Thursday, May 1, 2014


God wants us to stop putting our faith in ourselves, he wants us to actually come to the place where we literally have no confidence in the flesh, but have full reliance in Christ alone. The very fabric of our being must become apart through the death and resurrection of Christ, a relationship with God, which is going to strip us of everything we are.

We must come to the place of utter weakness and be stripped of all confidence in ourselves, and then we will find our true self in Jesus Christ. Not some depressing “down-on-self” condition, but a return to God’s original pattern for man: free of obsession with self, and focused upon God.

It is not normal to have high self-esteem or low self-esteem; both are a focus on self, but to leave self alone and to be absorbed with Jesus Christ, weak in ourselves, but fully reliant upon Christ in every way. This is why God allows all kinds of things into our lives, which he uses to strip us of our personal sense of worth.

God is making us conformable to the death of Christ, so that in living this experience, we might become conformed in his resurrection. This process is not enjoyable, because it is hard to learn that life cannot be controlled, it is far too spontaneous and rambunctious to be fully understood.

At some point in our lives, each one of us struggles with wounds from hurtful relationships of our environments. Healthy behaviors result from an identity that is healthy and fully based upon Christ’s performance on our behalf, as a result, we can begin learning to find rest; who we are has been settled in Christ.

It is Christ’s faith that righteousifies those who take their stand with God when it comes to what God has stated his son accomplished for them. It was Christ’s faith and as a result of his faith, his faithfulness that he sacrificed himself and purchased the gift of our salvation.

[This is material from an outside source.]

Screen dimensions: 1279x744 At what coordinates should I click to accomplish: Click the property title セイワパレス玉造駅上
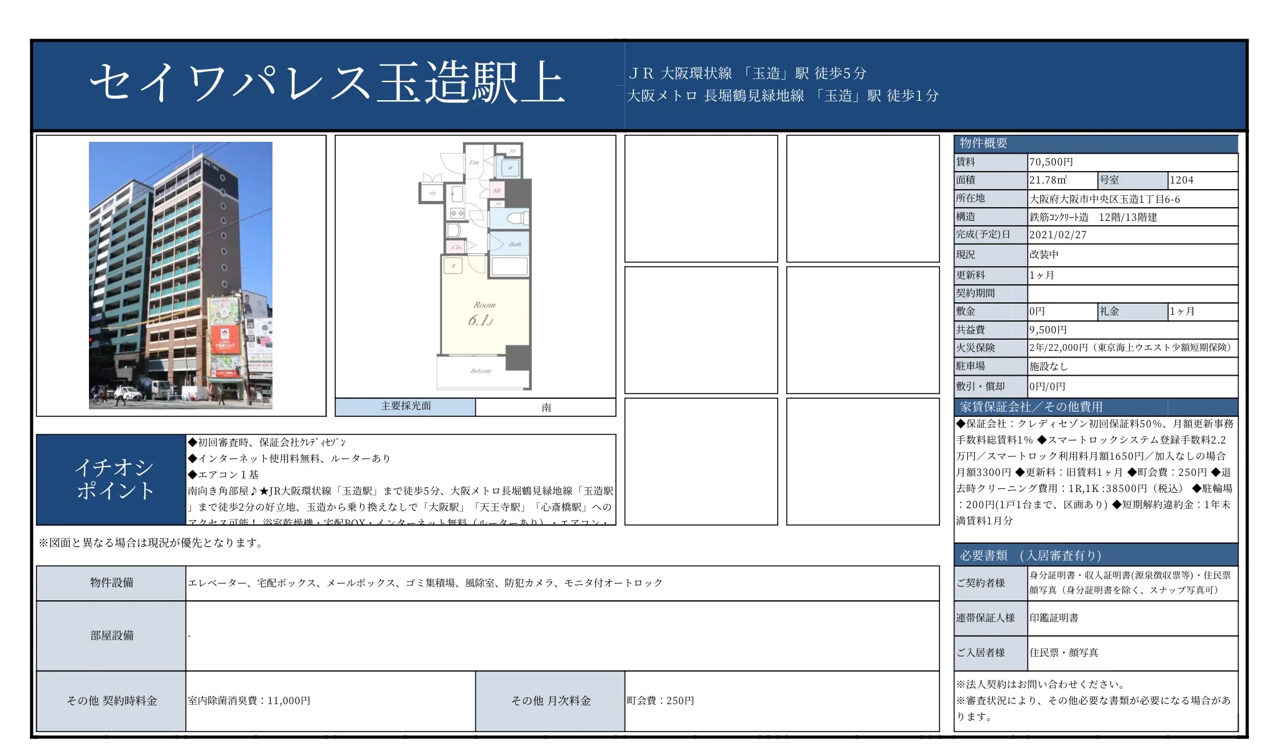(x=327, y=83)
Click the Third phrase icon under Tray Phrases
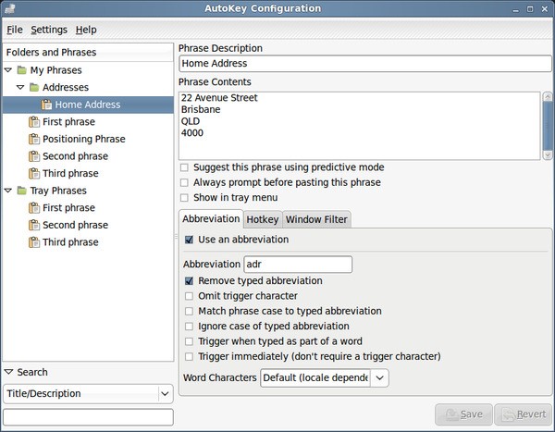 click(34, 242)
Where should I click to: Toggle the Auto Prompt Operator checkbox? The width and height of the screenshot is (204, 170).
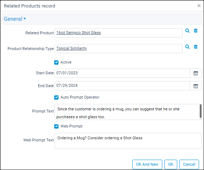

It is our faith in the accomplishment of Christ's faithful sacrifice that is the means whereby God acknowledges that we have accepted the gift his son purchased. Therefore, God is his infinite wisdom devised a plan whereby he could take the very faith belonging to his son along with its resultant faithfulness and credit that faith and faithfulness to the account of those who believe.

Yet, finding rest sounds rather foreign to us, an idea too unrealistic or too good to be true, because somewhere in our life we have been involved in the relationships of our environments that were based on conditions. Many people involved in religion’s domain are dealing with God on the basis of probation, rather than salvation.

Then God must make a decision in their minds, whether or not to save that individual. Their suitability for heaven depends upon their turning away from all of their sins. If they will simply dedicate themselves to no longer to sin, that is the idea.

Standards may have become so deeply ingrained, that we are not even aware of them, let alone conscious of how to get free from their tyranny, constantly trying to measure up to standards that are higher than we can reach. Paul was motivated in that sense to keep his flesh at bay, to keep those desires of the flesh; the lust of the eyes, the lust of the flesh, and the pride of life, to keep it at bay and not let that reign supreme when it came to his activities and his actions.

To bring his body in subjection, as Paul put it, but would he ever be able to do that sufficiently to merit righteousness before God? Absolutely not! That is not the issue, but Paul could do it in appreciation to whatever degree he was capable. Paul is talking about holding the flesh back, keeping it down.

This has nothing to do with performing better works with the flesh; it has nothing to do with enhancing the flesh. Rather, it has to do with suppressing the flesh, not to become more perfect saints or even to become better behaving saints. That was not Paul’s desire.

This is about beating the flesh back, not about making the flesh better. It is about holding the flesh down, bringing it into submission. Do you see the difference in the two? One has to do with elevation; the other has to do with submission, Paul is talking about making the flesh subject to him.

Paul was not trying to become something better through fleshly performance; he has already been made to be the righteousness of God through his union with Christ. Paul had all the motivation that he needed to bring his body into subjection to whatever degree possible for Paul, not allowing it to reign supreme when it came to his actions.